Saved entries
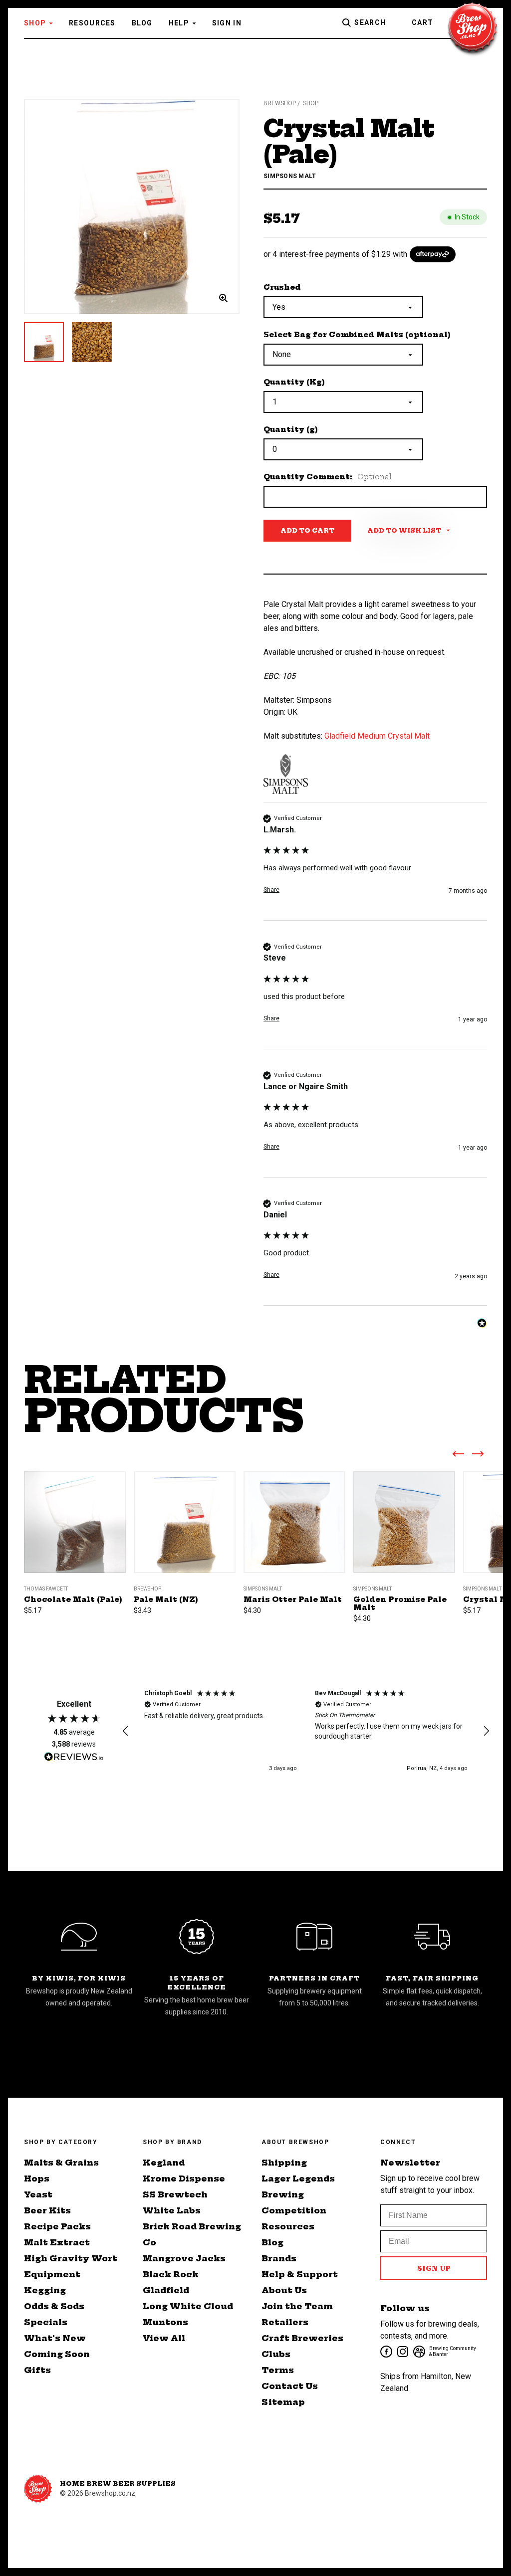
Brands (278, 2258)
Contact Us (289, 2386)
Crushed (282, 287)
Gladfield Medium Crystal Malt (377, 736)
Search (370, 22)
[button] (126, 1731)
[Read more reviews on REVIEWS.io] (74, 1758)
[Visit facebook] (385, 2351)
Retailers (284, 2322)
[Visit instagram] (402, 2351)
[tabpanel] (132, 206)
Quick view (74, 1506)
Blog (142, 23)
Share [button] (271, 889)
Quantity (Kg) (294, 382)
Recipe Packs (57, 2226)
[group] (375, 866)
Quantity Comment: (327, 476)
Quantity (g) (290, 429)
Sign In (227, 23)
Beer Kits (47, 2210)
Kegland (164, 2163)
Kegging (45, 2290)
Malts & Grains (61, 2163)
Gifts (37, 2370)
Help (179, 23)
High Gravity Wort (70, 2258)
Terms (277, 2370)
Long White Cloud (188, 2306)
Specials (45, 2322)
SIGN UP (434, 2268)
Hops (36, 2178)
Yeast (38, 2194)
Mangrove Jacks (184, 2258)
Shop (35, 23)
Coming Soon (57, 2354)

PROMPT:
Output the entries above exactly, without their pictures.

EXERCISE ANSWER:
Brands (278, 2258)
Contact Us (289, 2386)
Crushed (282, 287)
Gladfield Medium Crystal Malt (377, 736)
Search (370, 22)
[button] (126, 1731)
[Read more reviews on REVIEWS.io] (74, 1758)
[Visit facebook] (385, 2351)
Retailers (284, 2322)
[Visit instagram] (402, 2351)
[tabpanel] (132, 206)
Quick view (74, 1506)
Blog (142, 23)
Share [button] (271, 889)
Quantity (Kg) (294, 382)
Recipe Packs (57, 2226)
[group] (375, 866)
Quantity Comment: (327, 476)
Quantity (g) (290, 429)
Sign In (227, 23)
Beer Kits (47, 2210)
Kegland (164, 2163)
Kegging (45, 2290)
Malts & Grains (61, 2163)
Gifts (37, 2370)
Help (179, 23)
High Gravity Wort (70, 2258)
Terms (277, 2370)
Long White Cloud (188, 2306)
Specials (45, 2322)
SIGN UP (434, 2268)
Hops (36, 2178)
Yeast (38, 2194)
Mangrove Jacks (184, 2258)
Shop (35, 23)
Coming Soon (57, 2354)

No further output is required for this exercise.